WARNER: At the beginning of our conversation, you talked about the uncertainty you think business owners face these days and you mentioned that part of that is healthcare reform. You’ve called for the repeal of the legislation passed earlier this year.

The first of the reforms took place a few weeks ago, among other things requiring insurers to accept children with preexisting conditions, ending the practice of recession, dropping people all together, canceling a policy, allowing parents to ensure their kids up to age 26. What do you think of those parts of healthcare reform?

BUCK: I agree with the preexisting condition requirement. I agree with the requirement that when someone becomes sick, an insurance company can’t just drop them. I don’t agree with the 26-year-old provision. I think the government is interfering too much in the marketplace.

Frankly, I love my kids, but at age 26 I want them to have moved on by that point.
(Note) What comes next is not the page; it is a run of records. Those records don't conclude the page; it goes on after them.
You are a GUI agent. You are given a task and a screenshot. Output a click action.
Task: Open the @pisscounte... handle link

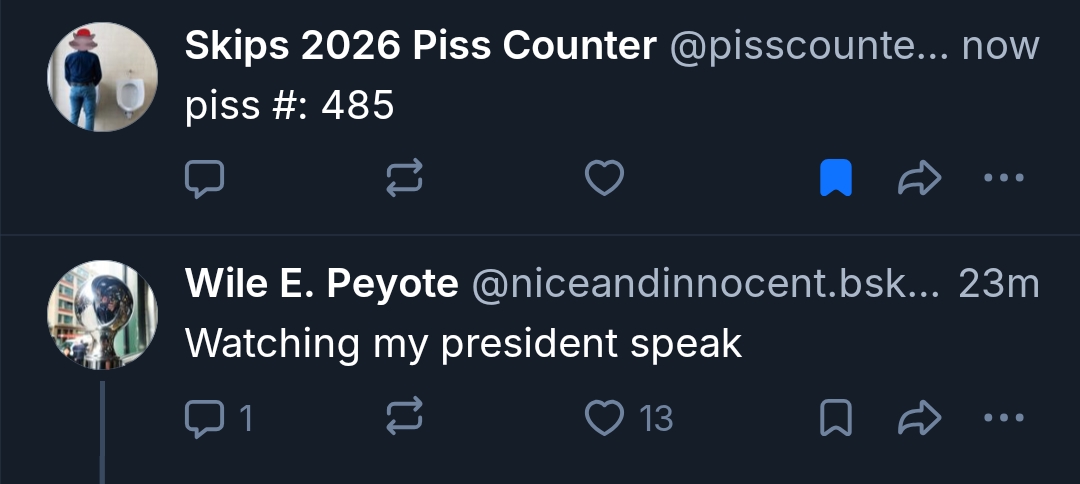click(808, 46)

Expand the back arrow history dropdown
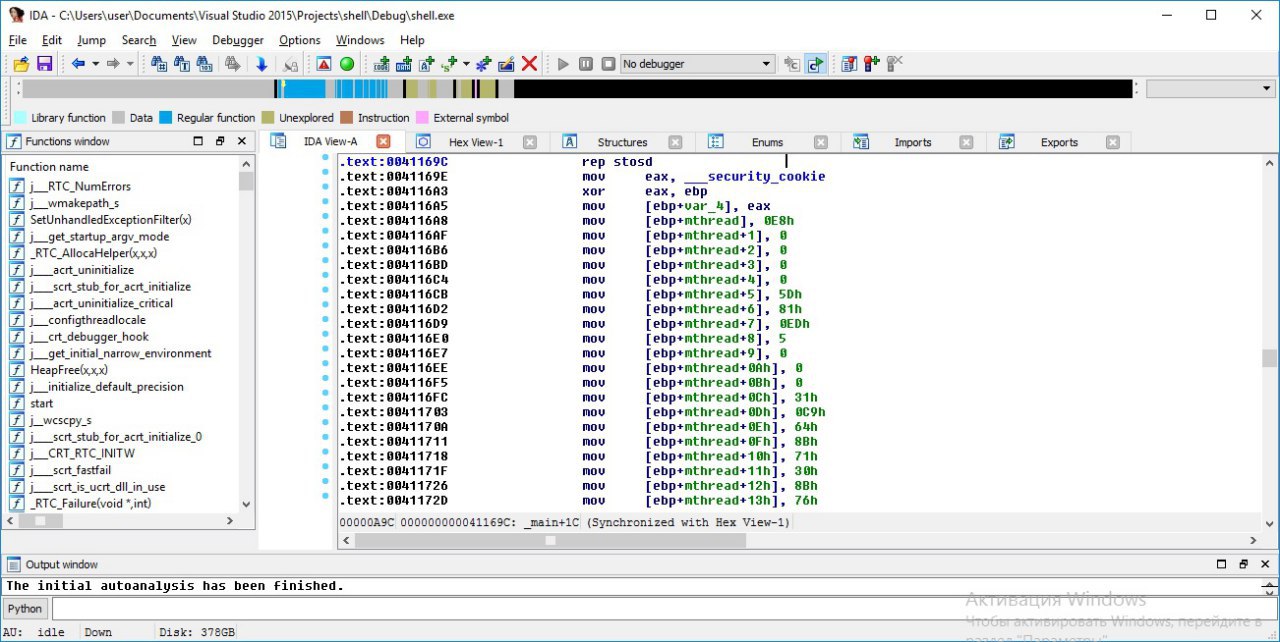(96, 64)
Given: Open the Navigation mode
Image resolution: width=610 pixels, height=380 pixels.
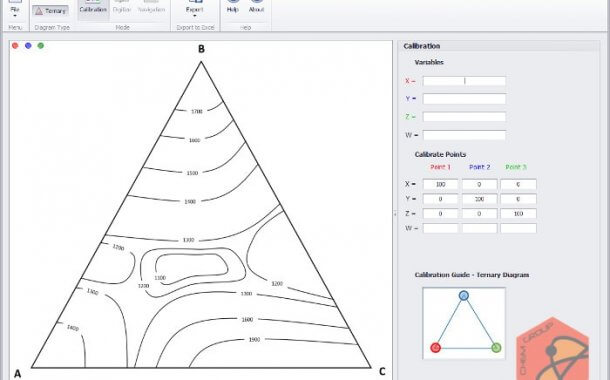Looking at the screenshot, I should [x=151, y=8].
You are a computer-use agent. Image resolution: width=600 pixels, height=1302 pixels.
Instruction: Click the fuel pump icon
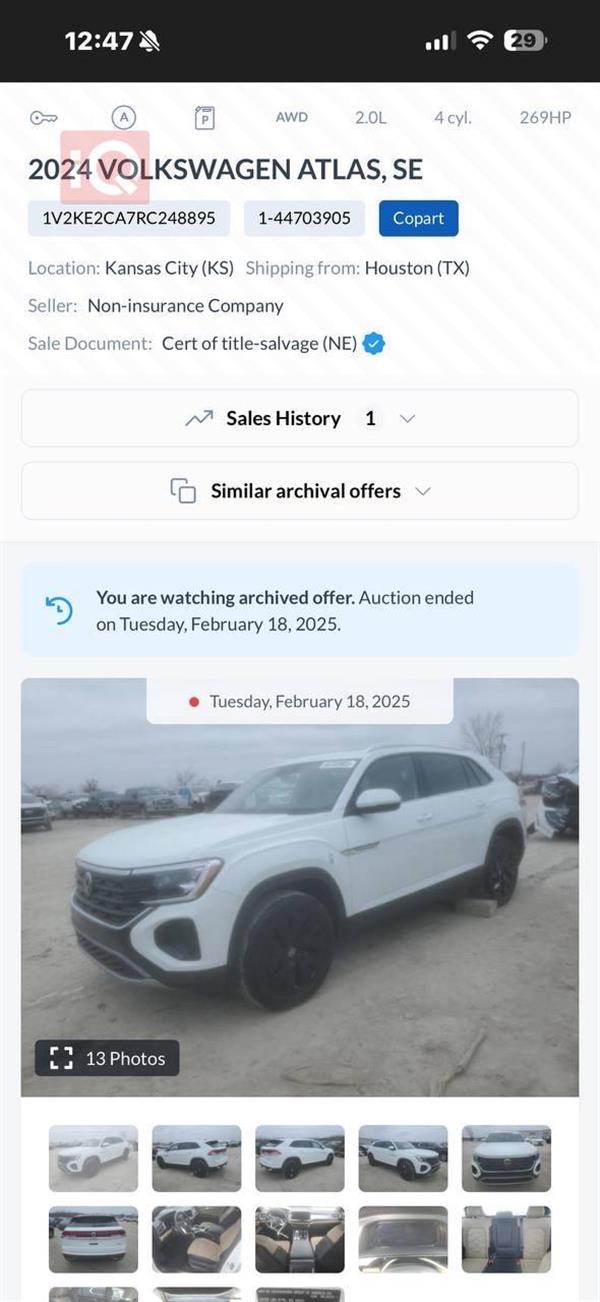pyautogui.click(x=204, y=118)
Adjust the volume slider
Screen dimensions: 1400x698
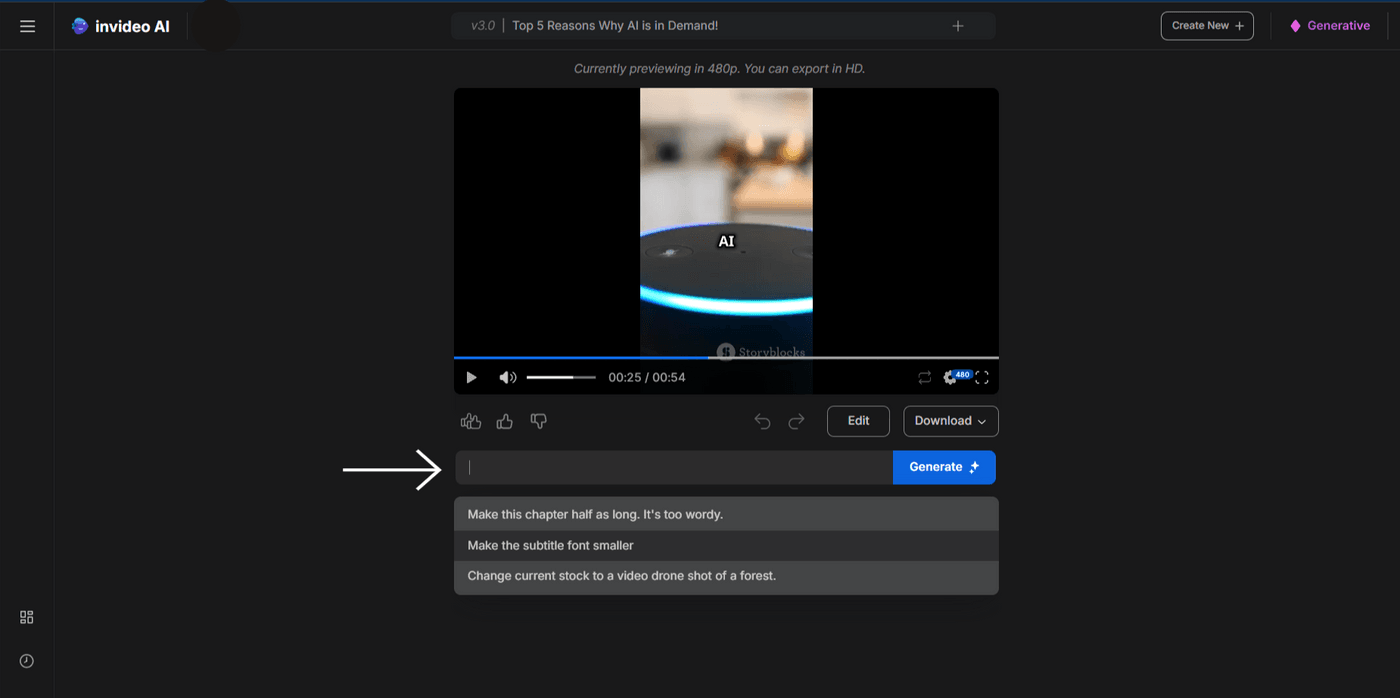560,377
Not that every family is in the same situation, but I do think that the government is starting to interfere too much in that area.

WARNER: So on the provisions you support, you would keep those in place, in some way?

BUCK: Yeah. I think, you know, when we talk about repealing the healthcare bill, there are two reasons why I think the healthcare bill should be repealed. Number one, it was passed in a fundamentally corrupt way. I don’t believe Americans have faith that their senators and their congressmen voted for the healthcare bill based on its merits.

The other reason is I think it just is-- fundamentally, we have created a bad healthcare system over the years and we have made it a bigger bad healthcare system with this bill. We need to introduce more free-market approaches to healthcare than what we’ve got here.

WARNER: Give me an example of one.

BUCK: You know, I think what we have to do is we have to give individuals the same type of tax incentive to buy insurance that employers have. I think we have to give individuals more ability to create health savings accounts, where they would have insurance for anything that happened with a cost above $10,000 and they would be setting aside money in a health savings account to pay for regular checkups with a doctor, thereby reducing the kind of paperwork that is a drain on the system.

I think we need portability of insurance. I think we need to make sure that there are more insurers in the marketplace and driving down insurance costs by having more insurers. So I think there are a lot of ideas out there on how to increase competition and this healthcare bill really doesn’t take those into account.

WARNER: You say you like the idea that people cannot be denied insurance for a preexisting condition, but the tradeoff in healthcare reform is that there’s a requirement, eventually, that everyone have health insurance. That’s the tradeoff. In other words, okay, insurance companies, you can’t deny people. Here’s the good news, everyone’s in the pool.

So if you like the idea that people can’t be discriminated against because of their health history, do you also, then, support the individual mandate, the requirement to have health insurance?

BUCK: I don’t support the individual mandate and I don’t think it’s constitutional. I think there are other ways of pooling the insured together to take care of the costs of some people with preexisting conditions.

WARNER: How do you that without requiring health insurance?

BUCK: Well--

WARNER: Because if you don’t, then as we see today, lots of healthy people don’t buy insurance.

BUCK: Right. And there’s got to be a carrot and stick approach to the folks that don’t buy insurance. We have this-- and I don’t know, you know, what the percentage is. Some people can’t afford insurance. Some people don’t get insurance because they’re rolling the dice that can afford insurance.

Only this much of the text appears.